> [Texte fourni]:
+ + + + + + +

« Ils m’ont sauté dessus, cloué au sol et passé les menottes », se rappelle Aaron Lakoff. « Je portais très clairement une carte de presse », ajoute-t-il. L’incident s’est produit en juin 2012, dans le cadre d’une manifestation que l’organisateur communautaire et journaliste d’expérience couvrait pour Concordia University Television (CUTV), une station de télévision communautaire soutenue par des bénévoles et ouvertement promilitante.
Un rapport publié en juin 2015 par la Ligue des droits et libertés, un groupe montréalais de défense des libertés civiles, documente 55 arrestations de masse au Québec, entre 2011 et 2015, à la suite desquelles près de 6 000 personnes ont été accusées d’infractions relatives aux manifestations. Au cours de cette même période, des journalistes couvrant les manifestations rapportent avoir été verbalement intimidés, agressés et arbitrairement détenus ou arrêtés par la police. Si les tensions entre la police et les journalistes augmentent partout au Canada depuis plus de dix ans, le problème est devenu endémique à Montréal.
Une tendance de longue date
L’escalade de la répression à l’égard des journalistes coïncide avec le changement de tactiques en matière de contrôle des foules opéré à la suite de l’émergence du mouvement antimondialisation vers la fin des années 1990. En avril 2001, la photojournaliste Louise Bilodeau a été arrêtée lors d’une manifestation contre le Sommet des Amériques à Québec. « Je leur montrais mon appareil photo, ma carte de presse, il n’y avait rien à faire », explique Mme Bilodeau dans une entrevue accordée au Trente, le magazine de la Fédération professionnelle des journalistes du Québec (FPJQ).

+ + + + + + +

> [Données affichées]:
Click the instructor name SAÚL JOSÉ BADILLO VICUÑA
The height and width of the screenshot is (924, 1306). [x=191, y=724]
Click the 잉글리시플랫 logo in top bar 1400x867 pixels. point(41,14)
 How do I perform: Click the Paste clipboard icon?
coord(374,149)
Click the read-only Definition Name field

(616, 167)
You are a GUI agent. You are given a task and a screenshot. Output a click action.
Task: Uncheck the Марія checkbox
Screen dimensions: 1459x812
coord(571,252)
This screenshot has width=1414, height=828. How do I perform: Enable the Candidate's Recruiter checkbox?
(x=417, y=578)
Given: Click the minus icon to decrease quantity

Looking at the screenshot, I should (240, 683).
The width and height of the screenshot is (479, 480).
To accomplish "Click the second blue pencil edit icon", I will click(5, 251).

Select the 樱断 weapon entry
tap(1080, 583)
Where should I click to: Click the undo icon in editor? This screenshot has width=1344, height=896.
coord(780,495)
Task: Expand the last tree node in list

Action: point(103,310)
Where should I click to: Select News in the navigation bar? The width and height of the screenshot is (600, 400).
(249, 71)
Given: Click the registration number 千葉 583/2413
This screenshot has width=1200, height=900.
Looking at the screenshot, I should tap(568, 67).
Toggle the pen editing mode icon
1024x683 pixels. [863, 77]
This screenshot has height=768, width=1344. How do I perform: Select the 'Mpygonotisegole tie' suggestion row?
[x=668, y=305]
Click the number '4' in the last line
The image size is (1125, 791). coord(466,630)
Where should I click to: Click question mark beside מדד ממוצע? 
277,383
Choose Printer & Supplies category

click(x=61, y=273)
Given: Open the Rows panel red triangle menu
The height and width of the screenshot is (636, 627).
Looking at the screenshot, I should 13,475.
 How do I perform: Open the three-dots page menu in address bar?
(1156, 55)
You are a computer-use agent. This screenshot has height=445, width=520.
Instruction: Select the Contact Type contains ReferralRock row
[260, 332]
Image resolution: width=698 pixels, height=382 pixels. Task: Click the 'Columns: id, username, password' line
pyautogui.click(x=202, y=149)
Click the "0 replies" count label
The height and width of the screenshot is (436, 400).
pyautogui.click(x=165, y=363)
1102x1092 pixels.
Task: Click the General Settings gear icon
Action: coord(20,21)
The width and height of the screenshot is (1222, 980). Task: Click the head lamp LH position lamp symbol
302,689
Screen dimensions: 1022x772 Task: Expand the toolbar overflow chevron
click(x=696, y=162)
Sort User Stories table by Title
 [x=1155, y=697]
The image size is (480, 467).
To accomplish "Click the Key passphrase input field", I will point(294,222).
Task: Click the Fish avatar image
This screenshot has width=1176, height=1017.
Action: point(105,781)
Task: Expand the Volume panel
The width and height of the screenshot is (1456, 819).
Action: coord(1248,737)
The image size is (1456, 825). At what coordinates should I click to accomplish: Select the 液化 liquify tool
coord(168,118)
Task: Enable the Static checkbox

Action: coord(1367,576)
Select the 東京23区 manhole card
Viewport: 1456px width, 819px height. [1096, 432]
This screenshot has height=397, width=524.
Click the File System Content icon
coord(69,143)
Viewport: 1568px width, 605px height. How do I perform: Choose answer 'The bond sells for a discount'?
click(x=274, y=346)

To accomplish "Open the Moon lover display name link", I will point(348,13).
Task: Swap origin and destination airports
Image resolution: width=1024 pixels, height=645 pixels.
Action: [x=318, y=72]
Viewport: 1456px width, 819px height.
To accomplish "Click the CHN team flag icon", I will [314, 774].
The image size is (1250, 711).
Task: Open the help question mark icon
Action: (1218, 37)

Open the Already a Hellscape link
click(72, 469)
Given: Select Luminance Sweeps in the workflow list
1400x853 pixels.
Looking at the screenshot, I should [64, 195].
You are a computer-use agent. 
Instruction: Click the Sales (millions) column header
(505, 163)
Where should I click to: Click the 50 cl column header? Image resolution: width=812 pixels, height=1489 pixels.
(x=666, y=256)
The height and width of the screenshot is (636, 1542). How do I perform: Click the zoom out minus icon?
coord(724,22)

+ + + + + + +

> [Travail à faire]:
a - Recopiez, s'il vous plaît, le texte fourni entre « Un rapport publié » et « endémique à Montréal. », ces deux passages compris.
b - Relevez dans le texte fourni toutes les dates qui précisent à la fois un mois et une année.
Servez-vous uniquement du texte fourni.

> [Réponses de l'exercice]:
a -
Un rapport publié en juin 2015 par la Ligue des droits et libertés, un groupe montréalais de défense des libertés civiles, documente 55 arrestations de masse au Québec, entre 2011 et 2015, à la suite desquelles près de 6 000 personnes ont été accusées d’infractions relatives aux manifestations. Au cours de cette même période, des journalistes couvrant les manifestations rapportent avoir été verbalement intimidés, agressés et arbitrairement détenus ou arrêtés par la police. Si les tensions entre la police et les journalistes augmentent partout au Canada depuis plus de dix ans, le problème est devenu endémique à Montréal.

b -
juin 2012
juin 2015
avril 2001